Significantly reduced levels of ERβ wt mRNA in PBMCs were found in patients with CFS compared with controls (fig 1). Based on this observation, we extended our studies to include determination of the possible association of ERβ SNPs and promoter levels with CFS. The levels of ERβ wt mRNA are low in PBMCs. However, the actual target tissues for CFS are unknown, and it is possible that these tissues express higher amounts of ERβ wt mRNA, still maintaining the differential expression observed in this study. Lower levels of ERβ cx mRNA were identified in patients with CFS with shorter illness duration compared with patients with longer duration. However, the groups and the difference between them are small, so the significance of this finding is at present unclear.

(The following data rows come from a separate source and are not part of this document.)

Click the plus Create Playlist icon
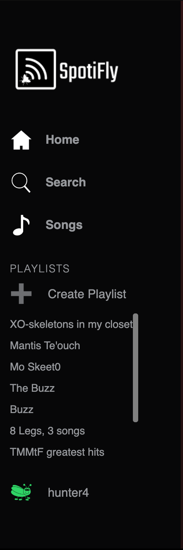This screenshot has height=550, width=183. [x=21, y=294]
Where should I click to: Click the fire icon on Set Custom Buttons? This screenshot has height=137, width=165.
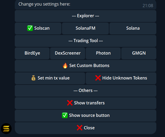65,65
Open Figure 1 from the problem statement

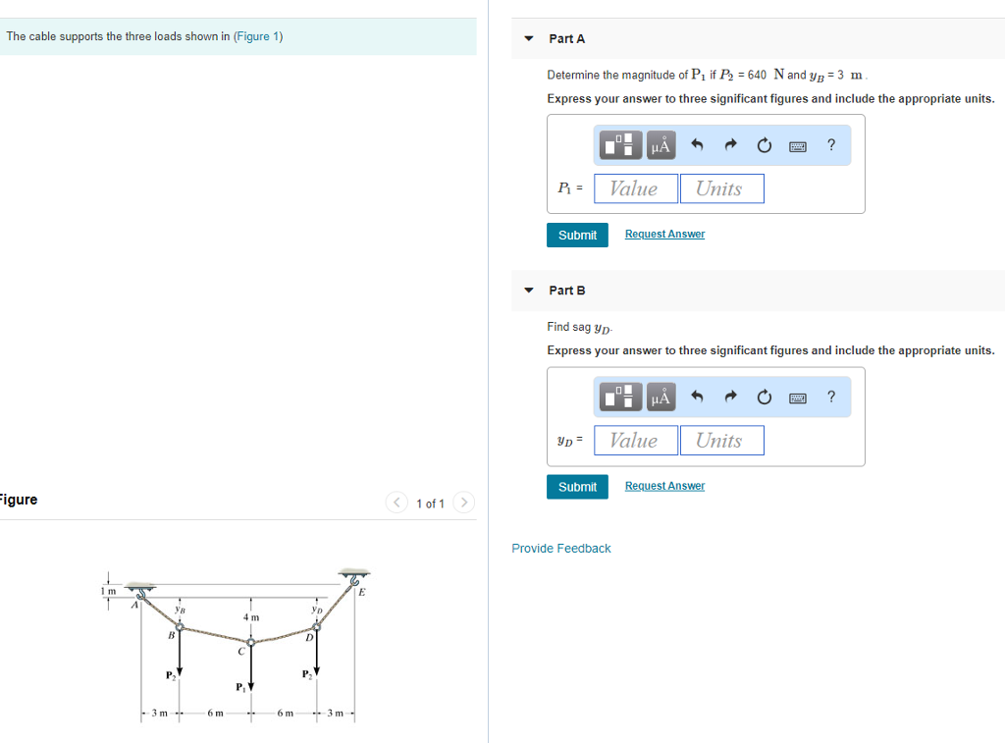click(x=257, y=35)

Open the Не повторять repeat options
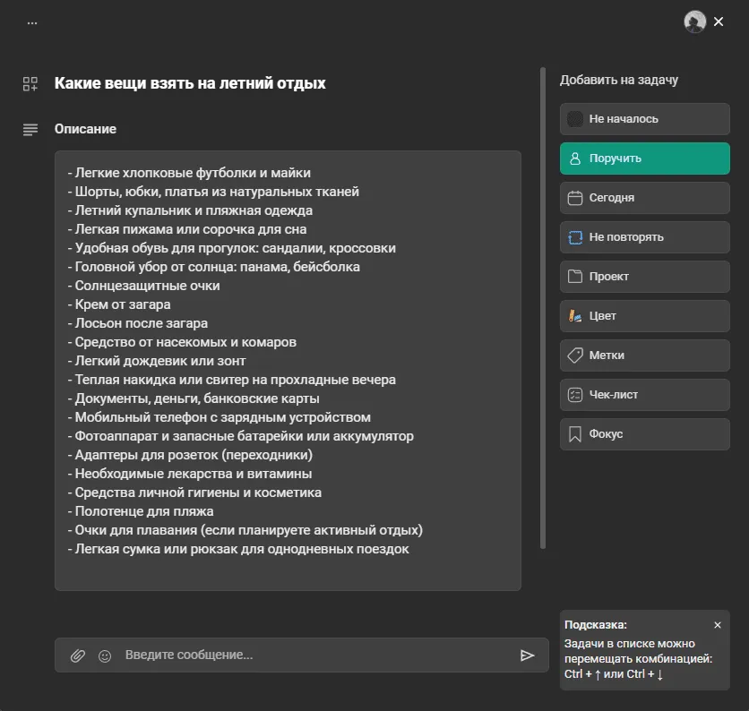tap(644, 237)
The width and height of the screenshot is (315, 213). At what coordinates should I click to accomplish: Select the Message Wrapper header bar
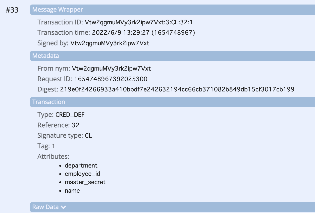click(x=173, y=10)
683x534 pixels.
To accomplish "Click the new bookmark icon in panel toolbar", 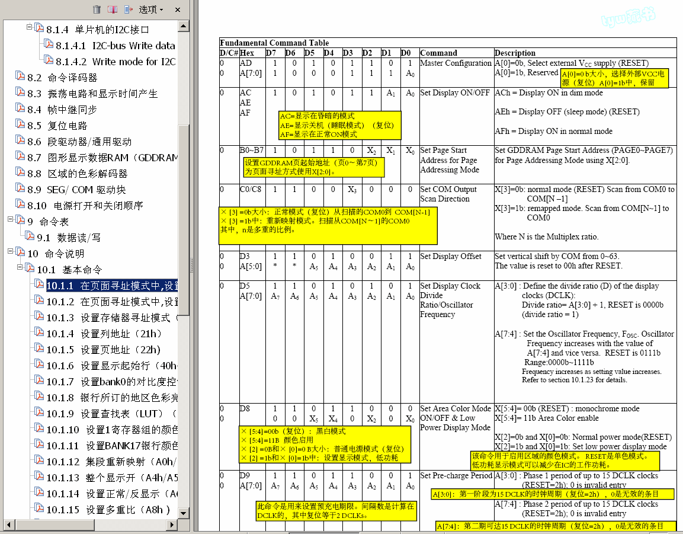I will [113, 9].
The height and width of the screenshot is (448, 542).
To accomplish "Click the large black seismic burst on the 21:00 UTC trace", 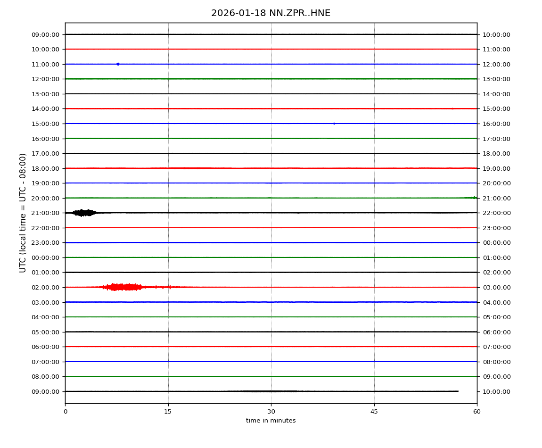I will click(83, 213).
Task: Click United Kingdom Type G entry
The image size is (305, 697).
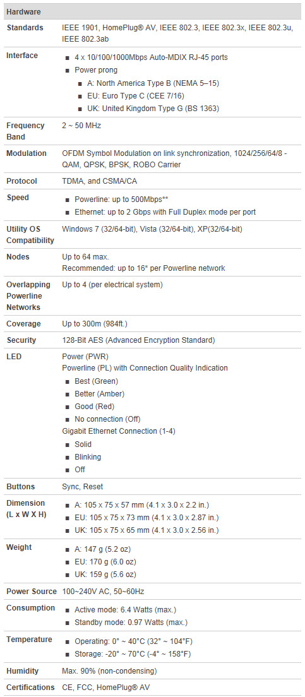Action: pos(153,109)
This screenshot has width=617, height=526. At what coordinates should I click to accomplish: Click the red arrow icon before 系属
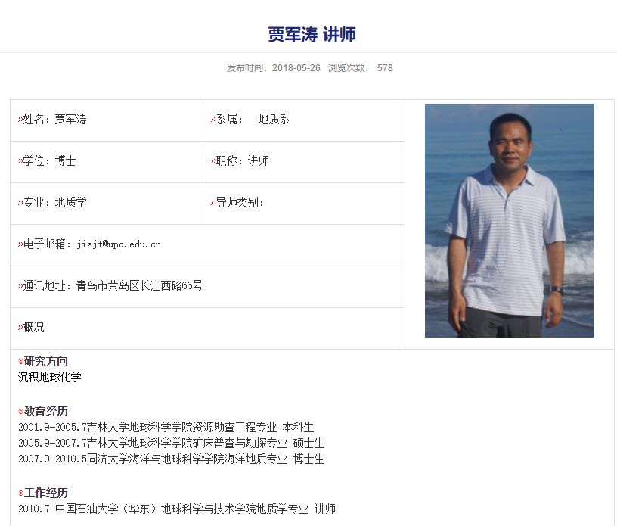click(213, 120)
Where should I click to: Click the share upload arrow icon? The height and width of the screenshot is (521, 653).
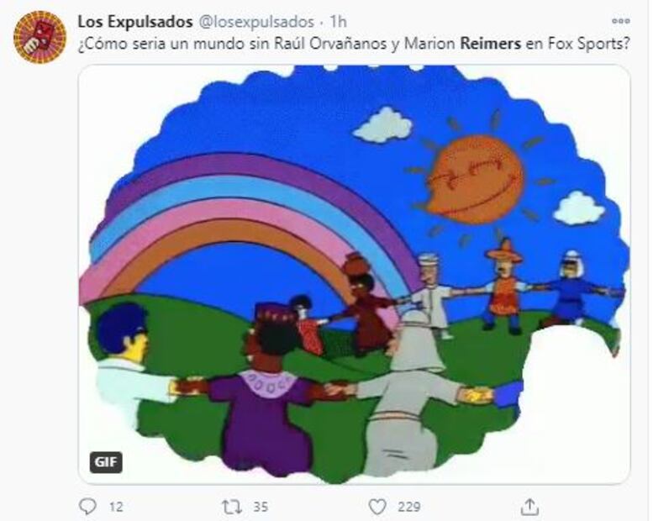529,507
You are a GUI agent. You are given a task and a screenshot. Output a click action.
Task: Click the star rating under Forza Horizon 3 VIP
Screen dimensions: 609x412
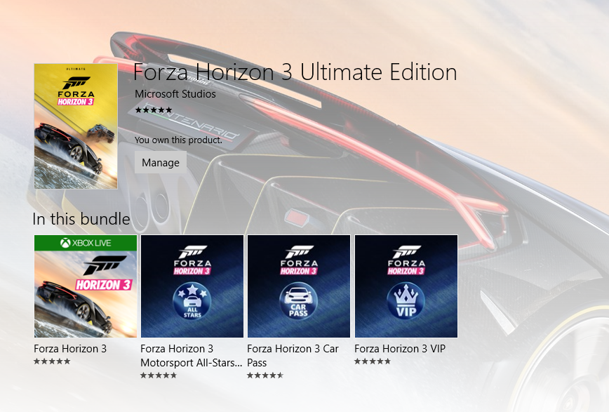pyautogui.click(x=373, y=361)
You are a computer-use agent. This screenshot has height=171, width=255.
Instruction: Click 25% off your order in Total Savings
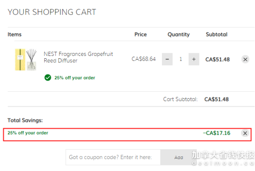(28, 133)
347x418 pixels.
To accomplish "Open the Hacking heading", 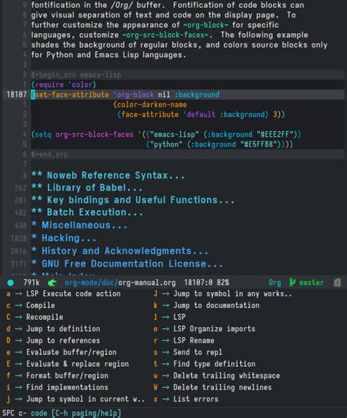I will 64,238.
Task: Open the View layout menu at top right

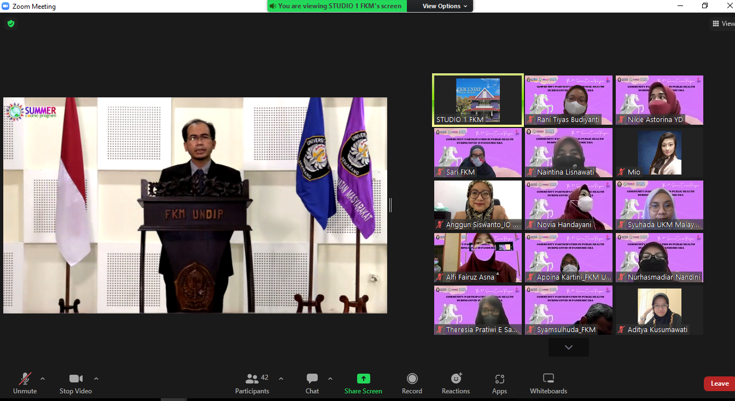Action: pyautogui.click(x=722, y=24)
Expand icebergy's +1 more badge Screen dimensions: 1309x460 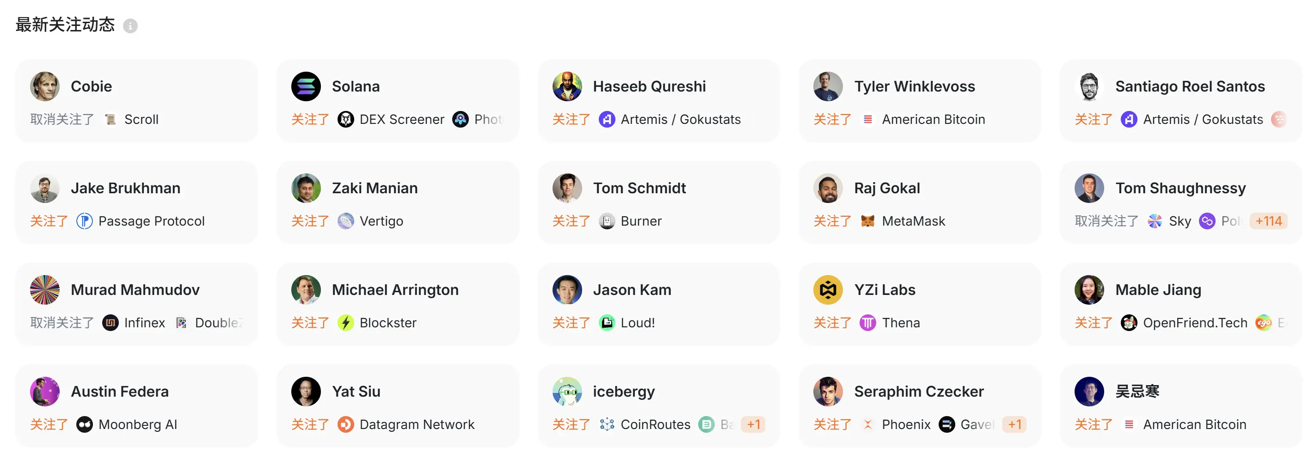(753, 424)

A recent study by Phiel et al
shows the presence of ERα and ERβ mRNA levels in fractionated T and B lymphocytes.27
However, the assay used in the study does not discriminate between ERβ wt and ERβ cx. Our PBMC samples contain both T and B lymphocytes, and it would be of interest to investigate whether there are differences in the ERβ splice variant ratios between the lymphocyte fractions.
Interestingly, in this study, we find differences in the levels of the ERβ wt mRNA, but not in the splice variant ERβ cx, when comparing patients with CFS and controls. It is not clear how the relative levels of these transcripts are regulated. Our data do not support promoter usage as a means by which ERβ wt/ERβ cx ratios are regulated, as we detect expression from only one promoter (0N, data not shown). Consistent with our results, promoter 0N has been shown to be used in peripheral leucocytes.15
Tissue‐specific promoter usage has, however, been reported, and the presence of additional ERβ promoters must be considered in this context.15,16
It is possible that SNPs in the differing 3′ untranslated regions of ERβ wt (rs4986938) and ERβ cx (rs928554) transcripts regulate mRNA stability and ultimately determine ERβ wt:ERβ cx ratios. In this context, the ERβ rs4986938 AA genotype was over‐represented in the CFS group with lower ERβ wt expression. The possibility that this SNP regulates mRNA stability can be furthered explored by directly assaying the mRNA stability of mRNAs incorporating the G and A alleles.
Several gene expression studies have been performed in the search for differently transcribed genes between patients with CFS and controls.4,28,29,30,31,32
These studies confirmed the role of the immune system in CFS, as several genes involved in immunity and defence were shown to differ between patients with CFS and controls.
Oestrogens have been suggested as immunomodulatory factors. This is based on observations including the female predominance of certain autoimmune disorders,7
which might be explained by lower oestrogen secretion in men. Thus, CFS and oestrogen signalling are connected via the unequal sex distribution and their association with aspects of immunomodulation. However, none of the gene expression studies referred to above identified ERβ as a differentially expressed gene, which might reflect its low expression level.
At present, specific oestrogen receptor modulators are being developed as novel therapeutics for immune‐mediated diseases. In a study by Follettie et al
, the specific ERβ agonist ERB‐041 was used to treat antigen‐induced arthritis in rats.33
ERB‐041 treatment led to sustained improvement and down regulation of genes known to be upregulated in rheumatoid arthritis.33
ERB‐041 also showed positive effects in animal models of inflammatory bowel disease.34
In conclusion, the difference in expression of ERβ wt mRNA between patients with CFS and controls observed in this study could contribute to some of the symptoms observed in CFS. Reduced levels of ERβ wt mRNA may be simply a marker for changed function of other cellular components, which are involved in CFS. The present finding of lower ERβ levels in patients with CFS compared with controls supports an immunopathogenesis for CFS. However, further work is needed to clarify whether reduced ERβ expression is a primary event in CFS or is caused by a down regulation secondary to altered oestrogen levels. The reduced ERβ wt mRNA levels in patients with CFS could provide an entry point to identify interesting and potentially disease‐causing candidate molecules for further study. Studies investigating ERβ wt protein levels and cellular effects will be required to confirm an involvement of ERβ wt in CFS. Future studies should involve evaluation of oestrogen levels and effects after oestradiol treatment in relation to CFS pathology.